_DATA IN THIS EXERCISE_

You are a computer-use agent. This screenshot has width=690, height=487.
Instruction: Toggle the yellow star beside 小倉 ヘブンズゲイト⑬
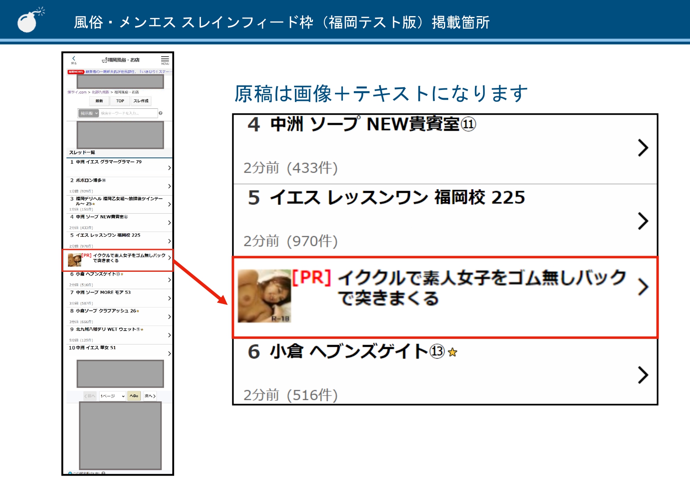tap(121, 273)
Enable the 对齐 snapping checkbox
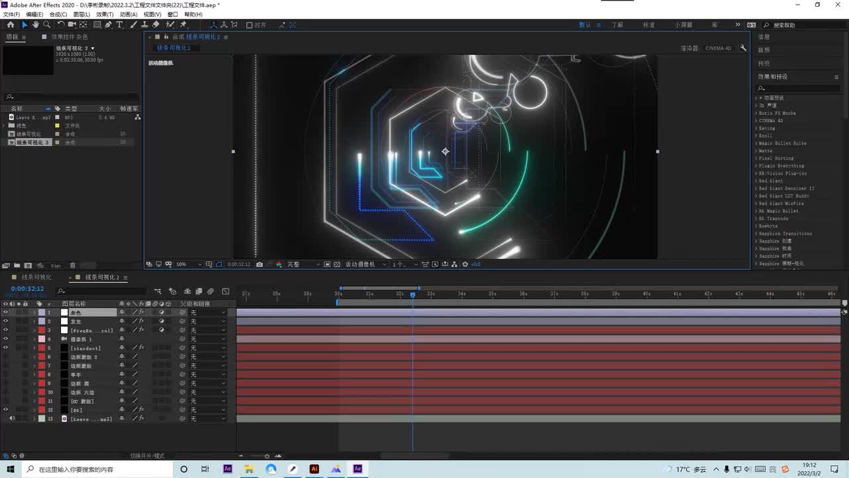Viewport: 849px width, 478px height. 249,25
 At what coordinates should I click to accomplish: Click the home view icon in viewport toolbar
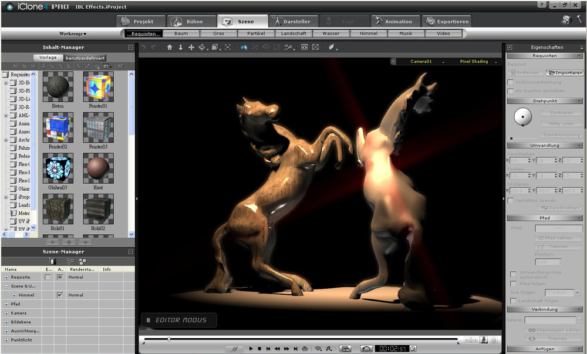click(170, 47)
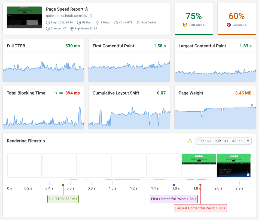Viewport: 259px width, 220px height.
Task: Select the FCP 1.6 s filmstrip view
Action: pos(204,141)
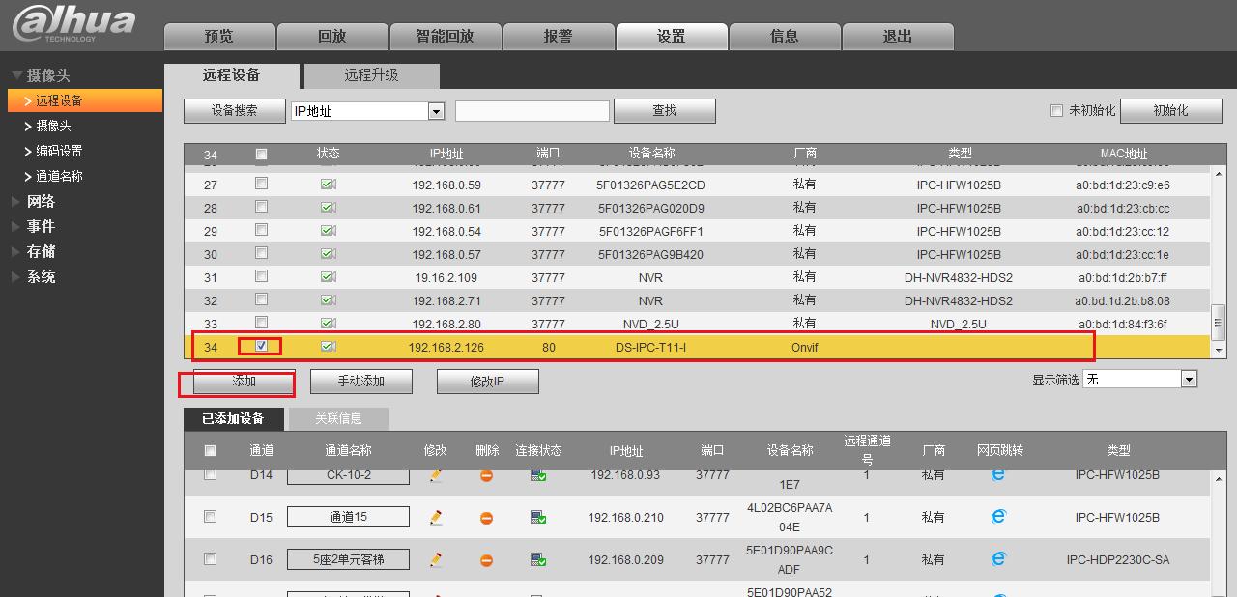This screenshot has height=597, width=1237.
Task: Click green status checkmark on row 34
Action: pyautogui.click(x=329, y=347)
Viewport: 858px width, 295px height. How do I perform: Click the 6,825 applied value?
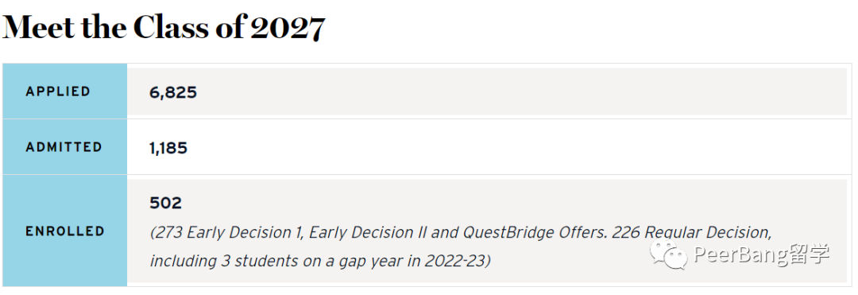(x=173, y=92)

_REQUEST_
Copy all of the data above word for word, omitting the pictures.

_SOLUTION FOR THIS TASK_
You are a computer-use agent. This screenshot has width=690, height=487.
Instruction: Toggle the yellow star beside 小倉 ヘブンズゲイト⑬
tap(121, 273)
Enable the 对齐 snapping checkbox
Viewport: 849px width, 478px height. 249,25
 At what coordinates should I click to accomplish: Click the home view icon in viewport toolbar
click(170, 47)
Viewport: 259px width, 220px height.
Task: Select the FCP 1.6 s filmstrip view
Action: pos(204,141)
This screenshot has height=597, width=1237.
Task: Click green status checkmark on row 34
Action: pyautogui.click(x=329, y=347)
Viewport: 858px width, 295px height. How do I perform: Click the 6,825 applied value?
(x=173, y=92)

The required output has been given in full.